TRY IT: After the line containing "1568x766 pixels.", write nothing more; before it, reproduce every line of the material below exactly, starting with the first.

RECORDS SUPPLIED:
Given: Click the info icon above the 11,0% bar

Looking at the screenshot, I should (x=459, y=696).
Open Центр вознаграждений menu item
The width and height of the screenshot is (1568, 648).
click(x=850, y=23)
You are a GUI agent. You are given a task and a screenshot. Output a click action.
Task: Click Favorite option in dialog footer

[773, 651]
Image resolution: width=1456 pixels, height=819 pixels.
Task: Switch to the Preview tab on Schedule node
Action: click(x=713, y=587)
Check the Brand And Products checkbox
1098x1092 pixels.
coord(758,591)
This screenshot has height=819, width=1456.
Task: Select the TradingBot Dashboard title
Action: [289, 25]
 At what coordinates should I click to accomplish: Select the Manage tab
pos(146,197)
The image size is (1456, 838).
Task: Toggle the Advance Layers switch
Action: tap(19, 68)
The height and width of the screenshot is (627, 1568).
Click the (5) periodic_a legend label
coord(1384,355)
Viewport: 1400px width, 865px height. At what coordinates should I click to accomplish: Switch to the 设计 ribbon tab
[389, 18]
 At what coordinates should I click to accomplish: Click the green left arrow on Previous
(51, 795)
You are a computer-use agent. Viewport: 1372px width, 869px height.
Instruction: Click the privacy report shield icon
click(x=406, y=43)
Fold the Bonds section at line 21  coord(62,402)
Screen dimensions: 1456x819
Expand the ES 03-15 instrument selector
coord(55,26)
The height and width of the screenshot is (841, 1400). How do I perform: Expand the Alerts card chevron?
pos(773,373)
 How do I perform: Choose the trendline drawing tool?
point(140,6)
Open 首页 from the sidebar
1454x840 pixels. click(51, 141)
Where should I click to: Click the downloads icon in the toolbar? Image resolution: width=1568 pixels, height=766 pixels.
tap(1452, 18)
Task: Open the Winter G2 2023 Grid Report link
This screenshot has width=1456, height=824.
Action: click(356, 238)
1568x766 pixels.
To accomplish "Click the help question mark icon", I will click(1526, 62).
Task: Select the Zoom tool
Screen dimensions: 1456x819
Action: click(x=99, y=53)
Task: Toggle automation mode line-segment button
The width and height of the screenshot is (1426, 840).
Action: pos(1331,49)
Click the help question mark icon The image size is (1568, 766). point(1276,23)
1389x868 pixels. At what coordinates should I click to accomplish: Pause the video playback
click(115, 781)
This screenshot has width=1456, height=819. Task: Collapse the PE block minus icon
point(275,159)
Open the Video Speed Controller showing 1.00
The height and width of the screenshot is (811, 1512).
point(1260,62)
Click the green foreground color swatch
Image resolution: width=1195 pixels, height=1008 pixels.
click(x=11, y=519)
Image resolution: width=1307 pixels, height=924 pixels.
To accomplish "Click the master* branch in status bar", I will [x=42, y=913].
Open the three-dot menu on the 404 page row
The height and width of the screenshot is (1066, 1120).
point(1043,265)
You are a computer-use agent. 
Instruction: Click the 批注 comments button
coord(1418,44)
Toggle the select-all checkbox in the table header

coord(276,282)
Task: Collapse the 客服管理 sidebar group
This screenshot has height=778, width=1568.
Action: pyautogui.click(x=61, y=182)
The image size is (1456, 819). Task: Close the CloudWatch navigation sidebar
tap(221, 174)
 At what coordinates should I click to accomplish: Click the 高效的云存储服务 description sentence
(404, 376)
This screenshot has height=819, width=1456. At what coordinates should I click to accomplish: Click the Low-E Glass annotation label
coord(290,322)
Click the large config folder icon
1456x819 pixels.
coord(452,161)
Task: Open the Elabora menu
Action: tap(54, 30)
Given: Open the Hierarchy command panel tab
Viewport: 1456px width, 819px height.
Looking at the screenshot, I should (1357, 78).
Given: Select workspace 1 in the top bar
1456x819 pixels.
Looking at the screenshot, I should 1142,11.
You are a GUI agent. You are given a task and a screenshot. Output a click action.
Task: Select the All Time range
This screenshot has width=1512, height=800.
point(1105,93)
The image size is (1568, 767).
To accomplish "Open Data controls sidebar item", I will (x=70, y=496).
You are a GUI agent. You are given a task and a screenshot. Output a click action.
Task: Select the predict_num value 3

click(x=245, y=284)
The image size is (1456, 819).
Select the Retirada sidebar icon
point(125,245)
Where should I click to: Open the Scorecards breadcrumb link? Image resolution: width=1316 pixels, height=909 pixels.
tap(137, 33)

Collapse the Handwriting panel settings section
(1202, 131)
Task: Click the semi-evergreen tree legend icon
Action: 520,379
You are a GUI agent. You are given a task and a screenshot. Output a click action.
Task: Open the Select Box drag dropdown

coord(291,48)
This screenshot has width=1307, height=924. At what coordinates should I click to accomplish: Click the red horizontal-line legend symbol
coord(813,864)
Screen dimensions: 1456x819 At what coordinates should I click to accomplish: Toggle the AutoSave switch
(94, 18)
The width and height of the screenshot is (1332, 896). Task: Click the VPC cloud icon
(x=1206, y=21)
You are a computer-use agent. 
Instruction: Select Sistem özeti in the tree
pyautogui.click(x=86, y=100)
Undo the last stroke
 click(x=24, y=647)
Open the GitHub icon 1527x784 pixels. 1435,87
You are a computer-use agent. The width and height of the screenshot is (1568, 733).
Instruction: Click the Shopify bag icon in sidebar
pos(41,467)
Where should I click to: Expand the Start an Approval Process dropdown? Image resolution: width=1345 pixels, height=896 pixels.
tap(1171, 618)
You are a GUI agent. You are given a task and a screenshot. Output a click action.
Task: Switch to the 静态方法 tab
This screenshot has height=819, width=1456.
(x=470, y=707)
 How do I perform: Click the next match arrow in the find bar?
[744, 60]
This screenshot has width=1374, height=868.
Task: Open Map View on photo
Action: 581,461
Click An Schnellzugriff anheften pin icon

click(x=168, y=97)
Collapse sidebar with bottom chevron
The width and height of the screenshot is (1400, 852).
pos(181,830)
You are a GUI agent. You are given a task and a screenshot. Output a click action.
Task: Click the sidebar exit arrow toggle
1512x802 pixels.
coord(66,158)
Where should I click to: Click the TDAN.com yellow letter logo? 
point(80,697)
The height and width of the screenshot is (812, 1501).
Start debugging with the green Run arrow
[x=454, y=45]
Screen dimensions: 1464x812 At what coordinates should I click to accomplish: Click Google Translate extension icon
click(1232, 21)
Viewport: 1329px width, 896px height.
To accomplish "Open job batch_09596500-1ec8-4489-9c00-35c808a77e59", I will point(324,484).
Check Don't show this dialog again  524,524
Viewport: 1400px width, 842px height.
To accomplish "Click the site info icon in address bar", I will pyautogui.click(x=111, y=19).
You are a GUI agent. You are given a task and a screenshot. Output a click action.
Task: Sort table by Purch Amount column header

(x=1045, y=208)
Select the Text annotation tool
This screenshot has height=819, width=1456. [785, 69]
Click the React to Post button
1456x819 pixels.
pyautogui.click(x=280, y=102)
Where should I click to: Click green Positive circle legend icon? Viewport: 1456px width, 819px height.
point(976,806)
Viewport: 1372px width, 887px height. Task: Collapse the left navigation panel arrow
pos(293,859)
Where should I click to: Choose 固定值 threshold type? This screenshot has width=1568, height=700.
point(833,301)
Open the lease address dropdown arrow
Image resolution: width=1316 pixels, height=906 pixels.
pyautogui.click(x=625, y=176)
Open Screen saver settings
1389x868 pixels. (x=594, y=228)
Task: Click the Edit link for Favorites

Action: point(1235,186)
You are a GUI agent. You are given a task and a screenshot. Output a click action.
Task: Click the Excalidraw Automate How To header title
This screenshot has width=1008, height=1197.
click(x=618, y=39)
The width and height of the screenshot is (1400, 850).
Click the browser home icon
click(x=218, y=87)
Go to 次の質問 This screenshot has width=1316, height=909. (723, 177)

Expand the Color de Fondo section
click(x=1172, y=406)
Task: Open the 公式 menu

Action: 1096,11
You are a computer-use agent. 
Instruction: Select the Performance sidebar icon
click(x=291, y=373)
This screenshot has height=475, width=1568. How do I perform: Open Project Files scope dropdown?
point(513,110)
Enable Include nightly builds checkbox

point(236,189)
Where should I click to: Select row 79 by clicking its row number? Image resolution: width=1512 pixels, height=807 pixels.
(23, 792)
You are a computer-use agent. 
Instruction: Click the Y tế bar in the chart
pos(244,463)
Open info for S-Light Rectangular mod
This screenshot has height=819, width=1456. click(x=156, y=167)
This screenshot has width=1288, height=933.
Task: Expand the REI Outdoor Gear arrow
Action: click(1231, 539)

EXERCISE RESPONSE:
Given: Click the info icon above the 11,0% bar

Looking at the screenshot, I should (x=459, y=696).
Open Центр вознаграждений menu item
The width and height of the screenshot is (1568, 648).
click(x=850, y=23)
You are a GUI agent. You are given a task and a screenshot. Output a click action.
Task: Click Favorite option in dialog footer

[773, 651]
Image resolution: width=1456 pixels, height=819 pixels.
Task: Switch to the Preview tab on Schedule node
Action: click(x=713, y=587)
Check the Brand And Products checkbox
1098x1092 pixels.
coord(758,591)
This screenshot has height=819, width=1456.
Task: Select the TradingBot Dashboard title
Action: [289, 25]
 At what coordinates should I click to accomplish: Select the Manage tab
pos(146,197)
The image size is (1456, 838).
Task: Toggle the Advance Layers switch
Action: tap(19, 68)
The height and width of the screenshot is (627, 1568).
Click the (5) periodic_a legend label
coord(1384,355)
Viewport: 1400px width, 865px height. At what coordinates should I click to accomplish: Switch to the 设计 ribbon tab
[389, 18]
 At what coordinates should I click to accomplish: Click the green left arrow on Previous
(51, 795)
You are a computer-use agent. Viewport: 1372px width, 869px height.
Instruction: Click the privacy report shield icon
click(x=406, y=43)
Fold the Bonds section at line 21  coord(62,402)
Screen dimensions: 1456x819
Expand the ES 03-15 instrument selector
coord(55,26)
The height and width of the screenshot is (841, 1400). How do I perform: Expand the Alerts card chevron?
pos(773,373)
 How do I perform: Choose the trendline drawing tool?
point(140,6)
Open 首页 from the sidebar
1454x840 pixels. click(51, 141)
Where should I click to: Click the downloads icon in the toolbar? Image resolution: width=1568 pixels, height=766 pixels.
tap(1452, 18)
Task: Open the Winter G2 2023 Grid Report link
This screenshot has width=1456, height=824.
Action: click(356, 238)
1568x766 pixels.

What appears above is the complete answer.